(Records drawn from a dataset)
<<<<

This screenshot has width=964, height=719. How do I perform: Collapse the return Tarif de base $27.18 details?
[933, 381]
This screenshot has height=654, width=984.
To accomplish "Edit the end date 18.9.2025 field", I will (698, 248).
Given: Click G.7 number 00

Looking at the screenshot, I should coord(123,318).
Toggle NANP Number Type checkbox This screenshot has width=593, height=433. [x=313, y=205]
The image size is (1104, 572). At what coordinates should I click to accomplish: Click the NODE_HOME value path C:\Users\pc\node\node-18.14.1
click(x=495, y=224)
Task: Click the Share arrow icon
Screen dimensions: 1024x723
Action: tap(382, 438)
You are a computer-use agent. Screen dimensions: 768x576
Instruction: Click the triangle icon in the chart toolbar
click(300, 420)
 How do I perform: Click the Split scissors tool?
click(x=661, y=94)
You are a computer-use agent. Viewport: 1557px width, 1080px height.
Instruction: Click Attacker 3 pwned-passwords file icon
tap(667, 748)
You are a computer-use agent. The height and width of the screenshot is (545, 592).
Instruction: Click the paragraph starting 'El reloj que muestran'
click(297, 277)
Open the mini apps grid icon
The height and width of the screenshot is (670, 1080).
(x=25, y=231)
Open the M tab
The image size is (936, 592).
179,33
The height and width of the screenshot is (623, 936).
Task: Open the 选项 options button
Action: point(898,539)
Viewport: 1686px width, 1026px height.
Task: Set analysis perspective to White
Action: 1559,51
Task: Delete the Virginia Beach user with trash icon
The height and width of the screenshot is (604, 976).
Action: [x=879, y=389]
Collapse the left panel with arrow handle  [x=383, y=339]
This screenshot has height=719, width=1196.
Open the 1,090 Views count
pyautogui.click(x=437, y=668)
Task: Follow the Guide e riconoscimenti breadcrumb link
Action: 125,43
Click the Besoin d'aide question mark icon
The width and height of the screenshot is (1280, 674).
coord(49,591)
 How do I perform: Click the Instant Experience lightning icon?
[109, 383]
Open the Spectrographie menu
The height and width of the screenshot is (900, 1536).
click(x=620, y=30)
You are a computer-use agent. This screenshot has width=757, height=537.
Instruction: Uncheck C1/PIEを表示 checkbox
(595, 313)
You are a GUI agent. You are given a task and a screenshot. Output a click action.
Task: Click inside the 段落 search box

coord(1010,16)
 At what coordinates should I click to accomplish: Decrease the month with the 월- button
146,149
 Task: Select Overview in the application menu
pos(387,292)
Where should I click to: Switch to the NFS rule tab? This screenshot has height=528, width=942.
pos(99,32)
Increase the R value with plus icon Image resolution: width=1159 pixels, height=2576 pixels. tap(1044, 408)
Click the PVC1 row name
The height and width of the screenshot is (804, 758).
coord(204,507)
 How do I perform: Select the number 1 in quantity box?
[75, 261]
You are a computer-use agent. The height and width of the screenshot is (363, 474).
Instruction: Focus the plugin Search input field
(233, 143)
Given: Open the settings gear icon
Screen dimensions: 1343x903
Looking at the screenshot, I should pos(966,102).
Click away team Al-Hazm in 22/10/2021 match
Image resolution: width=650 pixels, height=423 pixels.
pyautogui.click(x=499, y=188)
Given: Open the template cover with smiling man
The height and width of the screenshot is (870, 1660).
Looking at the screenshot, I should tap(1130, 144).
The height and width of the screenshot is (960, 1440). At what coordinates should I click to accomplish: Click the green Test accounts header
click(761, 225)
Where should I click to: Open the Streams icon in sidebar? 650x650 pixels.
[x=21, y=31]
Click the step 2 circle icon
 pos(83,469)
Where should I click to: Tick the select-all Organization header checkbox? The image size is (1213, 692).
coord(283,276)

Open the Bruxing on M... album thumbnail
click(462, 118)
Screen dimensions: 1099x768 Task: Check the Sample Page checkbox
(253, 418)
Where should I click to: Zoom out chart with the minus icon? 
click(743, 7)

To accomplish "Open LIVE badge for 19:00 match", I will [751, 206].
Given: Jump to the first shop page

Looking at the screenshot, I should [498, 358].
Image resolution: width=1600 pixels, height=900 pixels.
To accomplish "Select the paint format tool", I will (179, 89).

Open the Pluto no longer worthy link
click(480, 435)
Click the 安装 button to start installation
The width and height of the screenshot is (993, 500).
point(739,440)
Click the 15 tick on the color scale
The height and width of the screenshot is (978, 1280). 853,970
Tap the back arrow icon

>>>>

TASK »
When you reach the line that contains "You are a computer-use agent. Viewport: 1557px", stop; output it and every line before it from the start of the data, exactly as written.

RESULT FOR THIS EXERCISE »
This screenshot has width=964, height=719. How do I perform: Collapse the return Tarif de base $27.18 details?
[933, 381]
This screenshot has height=654, width=984.
To accomplish "Edit the end date 18.9.2025 field", I will (698, 248).
Given: Click G.7 number 00

Looking at the screenshot, I should coord(123,318).
Toggle NANP Number Type checkbox This screenshot has width=593, height=433. [x=313, y=205]
The image size is (1104, 572). At what coordinates should I click to accomplish: Click the NODE_HOME value path C:\Users\pc\node\node-18.14.1
click(x=495, y=224)
Task: Click the Share arrow icon
Screen dimensions: 1024x723
Action: tap(382, 438)
You are a computer-use agent. Screen dimensions: 768x576
Instruction: Click the triangle icon in the chart toolbar
click(300, 420)
 How do I perform: Click the Split scissors tool?
click(x=661, y=94)
You are a computer-use agent. Viewport: 1557px width, 1080px height.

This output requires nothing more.